Pictures do not belong in the copy; retype the records below exactly.

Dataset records
Start of Block

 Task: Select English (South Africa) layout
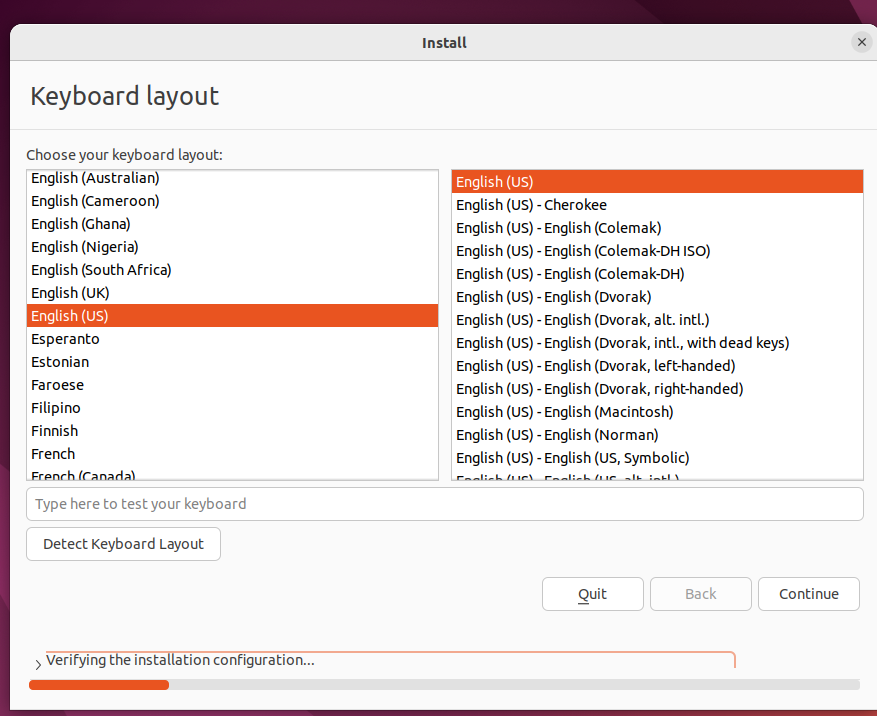(x=101, y=270)
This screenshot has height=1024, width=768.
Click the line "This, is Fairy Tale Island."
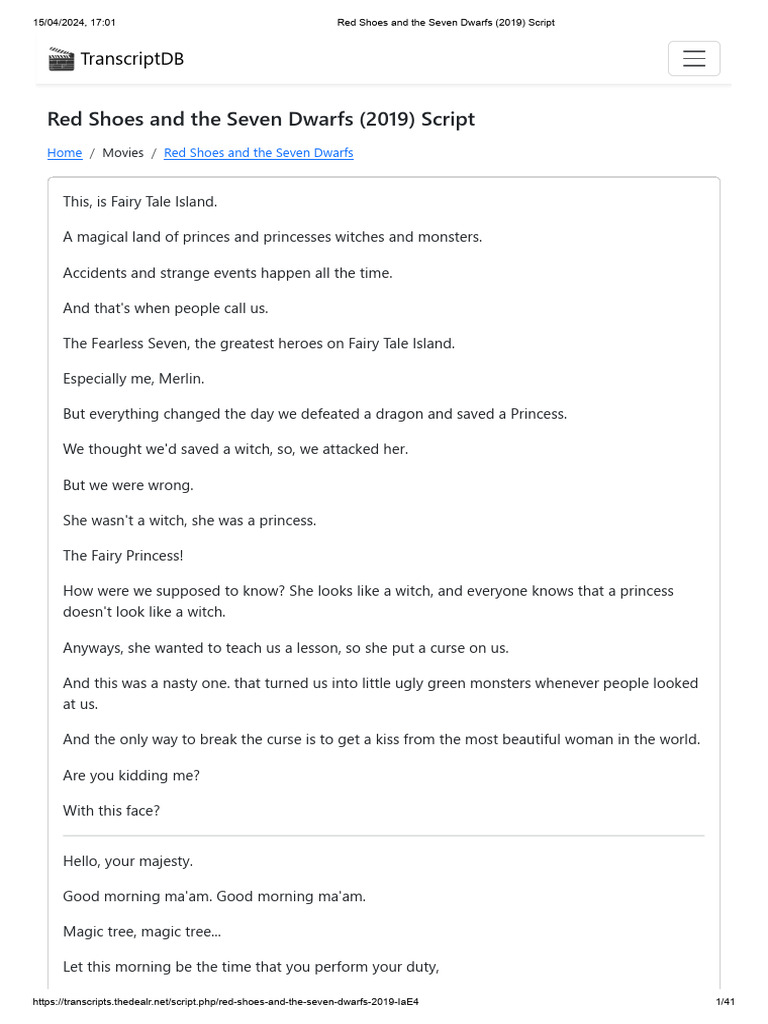click(x=140, y=202)
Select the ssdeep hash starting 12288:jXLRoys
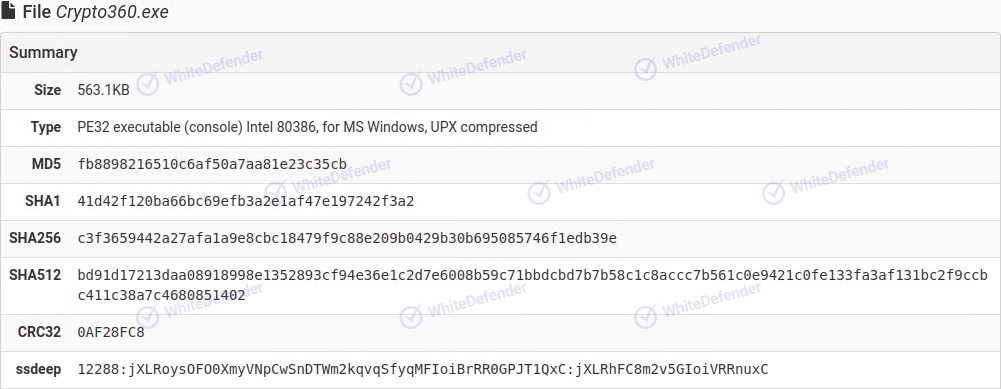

End of Block

Answer for this exercise:
 Task: Select English (South Africa) layout
(x=101, y=270)
This screenshot has height=1024, width=768.
Click the line "This, is Fairy Tale Island."
click(x=140, y=202)
Select the ssdeep hash starting 12288:jXLRoys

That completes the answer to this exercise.